* [ACTIVITY]
Reproduce, word for word, the lines in the material below starting with the one that has "Instruction: Click the" and going on through the one that has "Image resolution: width=817". Leave out all pictures.

* [INFORMATION]
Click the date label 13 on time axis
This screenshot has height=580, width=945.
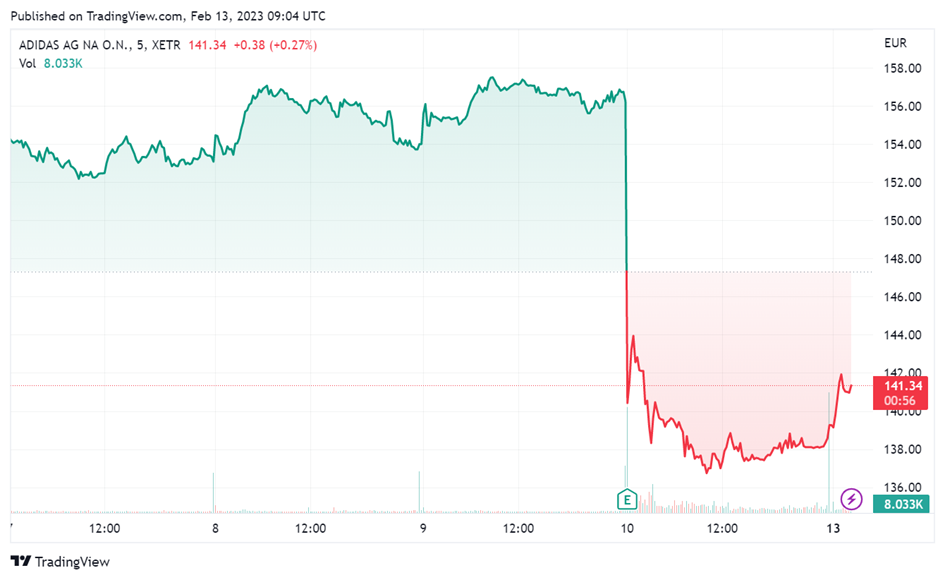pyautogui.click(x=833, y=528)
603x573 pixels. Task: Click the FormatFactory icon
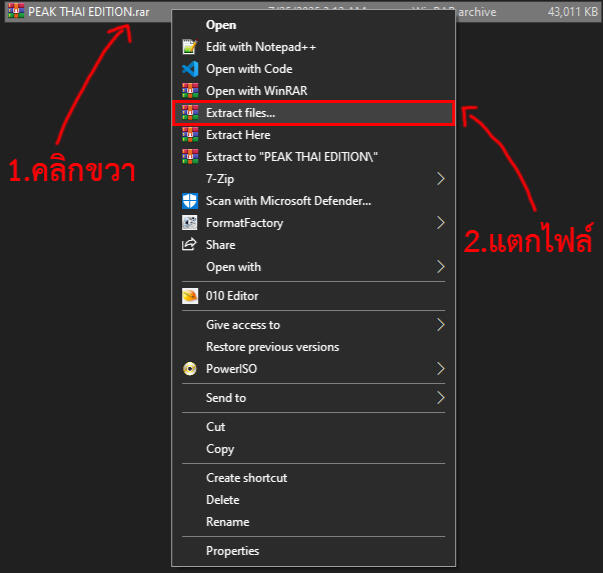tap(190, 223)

==

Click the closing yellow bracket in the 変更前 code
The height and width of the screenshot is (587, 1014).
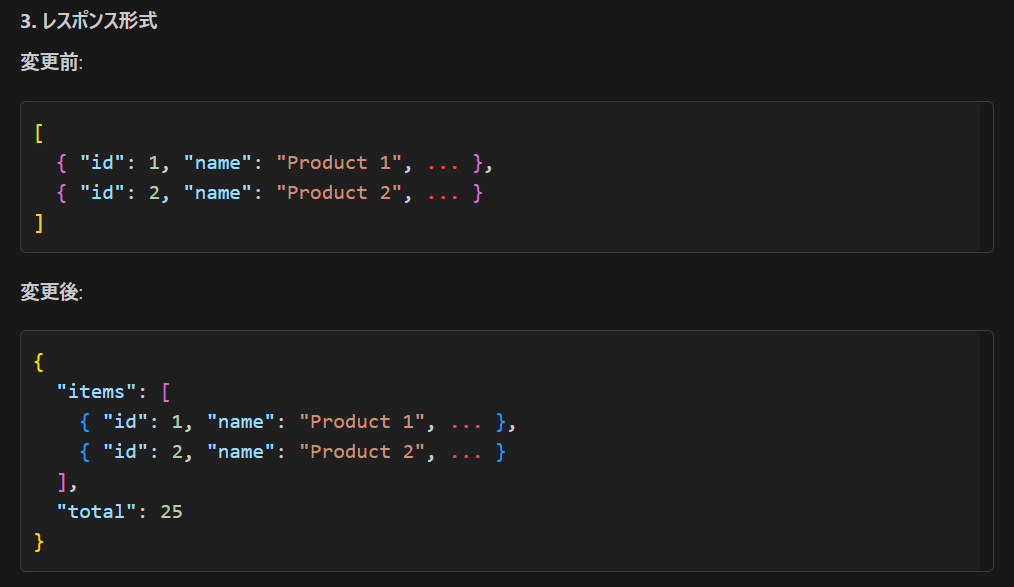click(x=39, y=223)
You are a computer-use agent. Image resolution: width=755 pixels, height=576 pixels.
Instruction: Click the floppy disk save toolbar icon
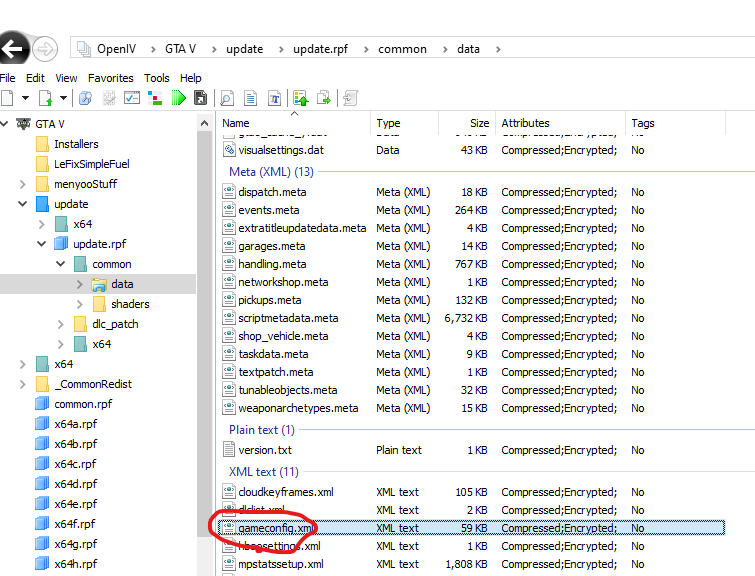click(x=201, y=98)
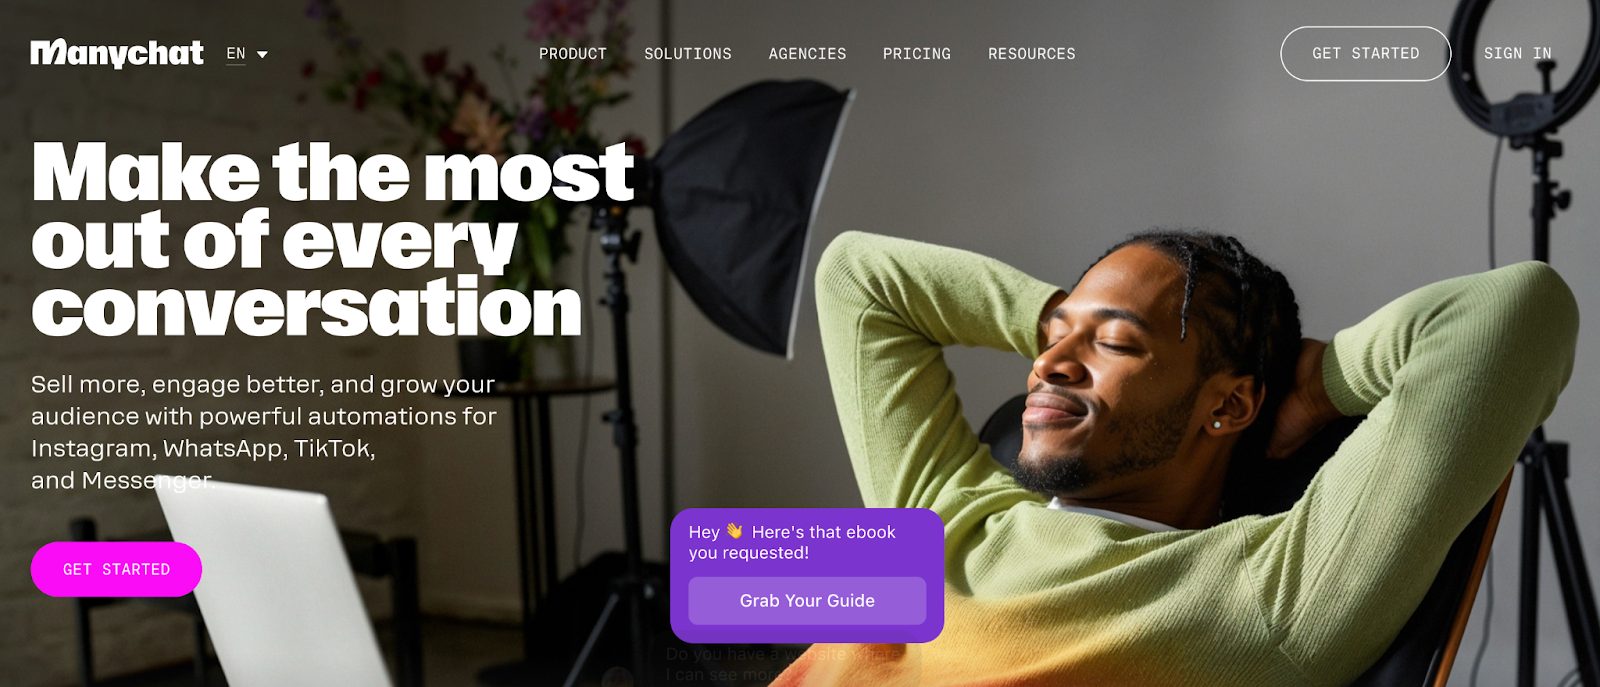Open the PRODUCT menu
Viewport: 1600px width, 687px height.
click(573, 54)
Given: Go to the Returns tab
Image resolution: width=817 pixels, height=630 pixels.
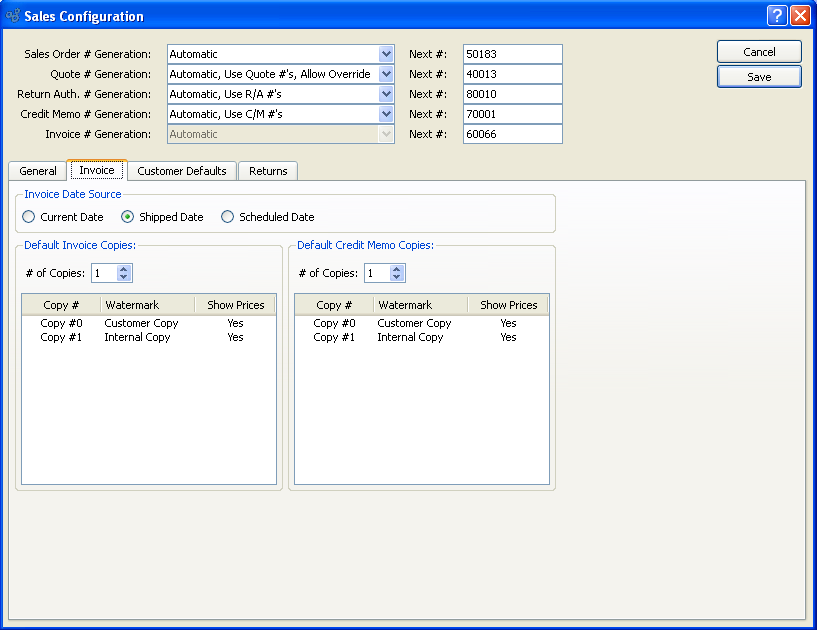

--

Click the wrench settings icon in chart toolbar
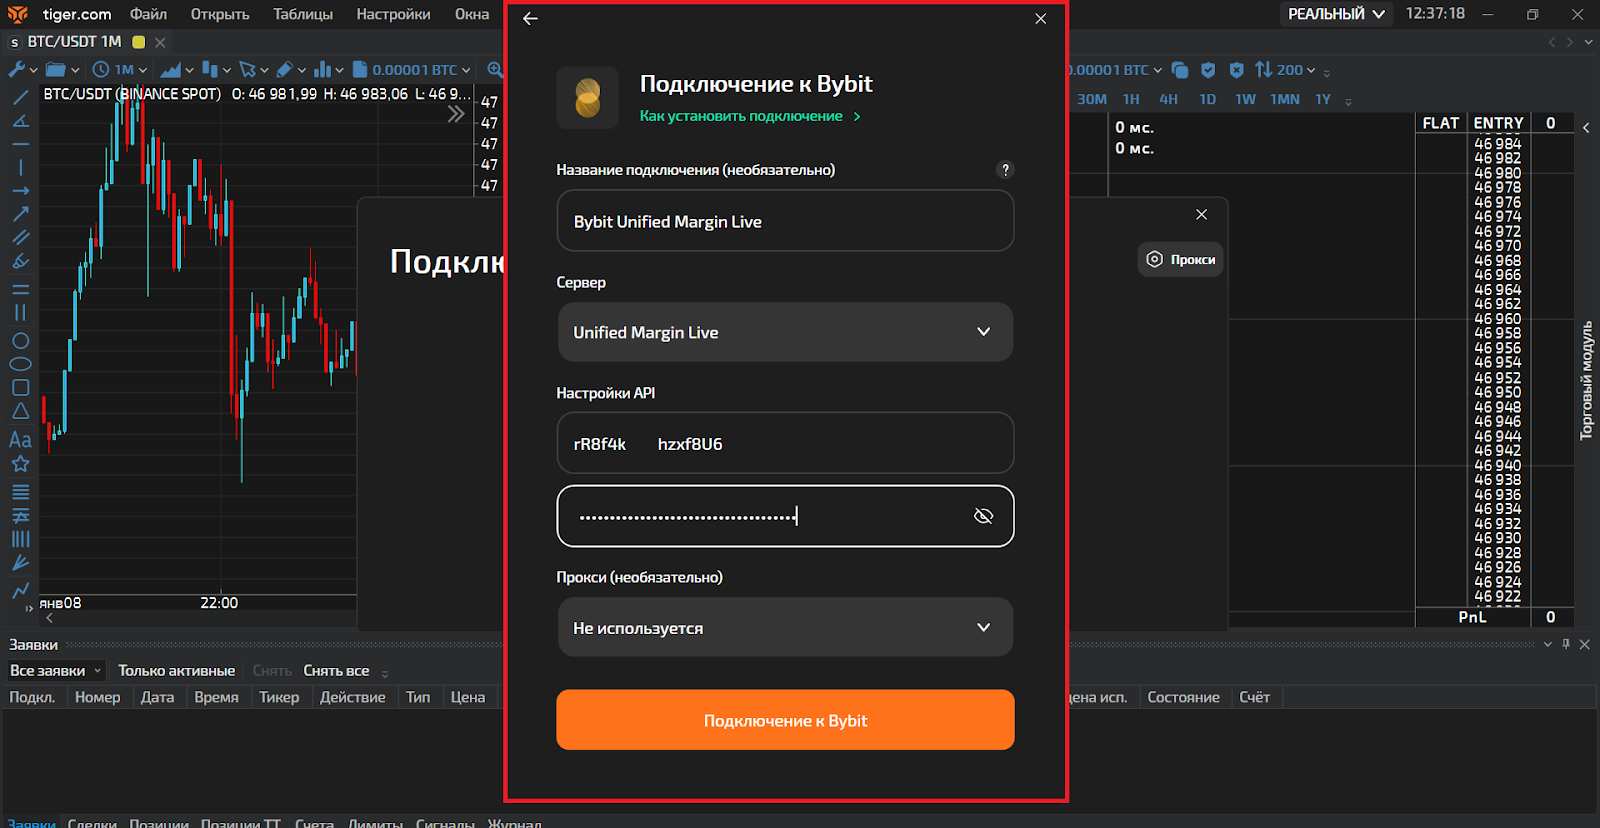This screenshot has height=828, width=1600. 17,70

* [SOLUTION TO THIS EXERCISE]
Instruction: Click the floppy disk save toolbar icon
click(x=201, y=98)
Open the PRODUCT menu
Viewport: 1600px width, 687px height.
click(573, 54)
Given: Go to the Returns tab
Image resolution: width=817 pixels, height=630 pixels.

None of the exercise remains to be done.